# Schleierstaub



## sygera (16. Dezember 2008)

Hi, 
kann mir mal bitte jemand erklären wir ich an schleierstaub zur herstellung von magieerfüllten froststoffballen komme? wird das entzaubert oder droppt das zeuch? 
danke für eure antworten  


			Dieser Inhalt steht nur eingeloggten Mitgliedern zur Verfügung.


----------



## Hamburgperle (16. Dezember 2008)

Wird entzaubert ... bis lvL 73 Items gibt es im Mittel 1,5 Stück ab LvL 74 gibt es im Schnitt 3,5 Stück. ... Gilt nur für grüne Items.

PS: Gibt Add Ons , welche Dir anzeigen, wo Zeugs herkommt. 

So long


----------



## Davatar (16. Dezember 2008)

Hamburgperle schrieb:


> Wird entzaubert ... bis lvL 73 Items gibt es im Mittel 1,5 Stück ab LvL 74 gibt es im Schnitt 3,5 Stück. ... Gilt nur für grüne Items.
> 
> PS: Gibt Add Ons , welche Dir anzeigen, wo Zeugs herkommt.
> 
> So long


Enchantrix heisst das Addon und zeigt auch noch zusätzlich bei Erzen aus, welche Edelsteine man raussondieren kann.


----------



## DJMadMax (6. April 2009)

Davatar schrieb:


> Enchantrix heisst das Addon und zeigt auch noch zusätzlich bei Erzen aus, welche Edelsteine man raussondieren kann.

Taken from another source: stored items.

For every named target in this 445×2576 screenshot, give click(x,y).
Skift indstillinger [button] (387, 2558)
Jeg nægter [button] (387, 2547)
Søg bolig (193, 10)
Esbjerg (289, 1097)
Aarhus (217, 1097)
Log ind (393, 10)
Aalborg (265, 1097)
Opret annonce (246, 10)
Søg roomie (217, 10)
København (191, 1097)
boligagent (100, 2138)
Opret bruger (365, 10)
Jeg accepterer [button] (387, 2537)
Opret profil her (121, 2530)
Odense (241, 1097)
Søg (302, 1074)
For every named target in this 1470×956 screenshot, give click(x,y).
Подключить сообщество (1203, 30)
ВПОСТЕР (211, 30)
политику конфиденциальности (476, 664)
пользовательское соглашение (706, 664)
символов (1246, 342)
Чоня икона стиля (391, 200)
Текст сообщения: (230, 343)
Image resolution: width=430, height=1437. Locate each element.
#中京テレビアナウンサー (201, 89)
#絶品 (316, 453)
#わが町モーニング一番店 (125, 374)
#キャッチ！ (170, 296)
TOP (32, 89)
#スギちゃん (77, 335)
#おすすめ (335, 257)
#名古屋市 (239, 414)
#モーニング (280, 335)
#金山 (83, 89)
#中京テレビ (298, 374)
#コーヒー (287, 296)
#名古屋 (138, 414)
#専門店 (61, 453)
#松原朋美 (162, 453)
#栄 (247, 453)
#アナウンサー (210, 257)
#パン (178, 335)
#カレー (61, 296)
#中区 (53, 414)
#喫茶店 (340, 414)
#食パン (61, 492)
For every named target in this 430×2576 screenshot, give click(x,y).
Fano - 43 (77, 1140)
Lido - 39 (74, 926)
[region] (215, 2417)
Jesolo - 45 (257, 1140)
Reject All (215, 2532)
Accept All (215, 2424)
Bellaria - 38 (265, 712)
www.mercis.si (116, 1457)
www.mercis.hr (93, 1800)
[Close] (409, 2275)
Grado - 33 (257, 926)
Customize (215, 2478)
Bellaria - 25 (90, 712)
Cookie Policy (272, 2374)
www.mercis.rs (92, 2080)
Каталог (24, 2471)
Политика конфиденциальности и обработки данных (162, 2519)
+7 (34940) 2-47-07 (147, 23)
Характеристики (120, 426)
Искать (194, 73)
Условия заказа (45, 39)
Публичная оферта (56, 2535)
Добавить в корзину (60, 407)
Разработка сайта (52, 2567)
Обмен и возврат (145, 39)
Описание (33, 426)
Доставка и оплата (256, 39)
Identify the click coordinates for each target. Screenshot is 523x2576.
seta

Enchantrix ist cool, vielen Dank für den Tipp!

Achja, geniales Avatar 


			Dieser Inhalt steht nur eingeloggten Mitgliedern zur Verfügung.
        

 (hab den Orcish Librarian sogar selbst ^^)

Cya, Mäxl


----------



## d2wap (8. April 2009)

// offtopic
ja, dafür das es "nur" ein uncommon ist, is es dennoch sehr stark *find
wobei ich die guten alten cards vermisse.... die neuen haben weniger charme und so...


----------



## Mr_Multikill (8. April 2009)

enchantrix zeigt auch bei kräutern was da raus kommen kann^^

Liebe Grüße
Fetti / Fallen


----------



## Ascanius (29. April 2009)

Schleirstaub wird dir doch mittlerweile hinterhergeschnissen...
Auf meinem Realm mittlerweile nur noch 3-4g/Stck. wert.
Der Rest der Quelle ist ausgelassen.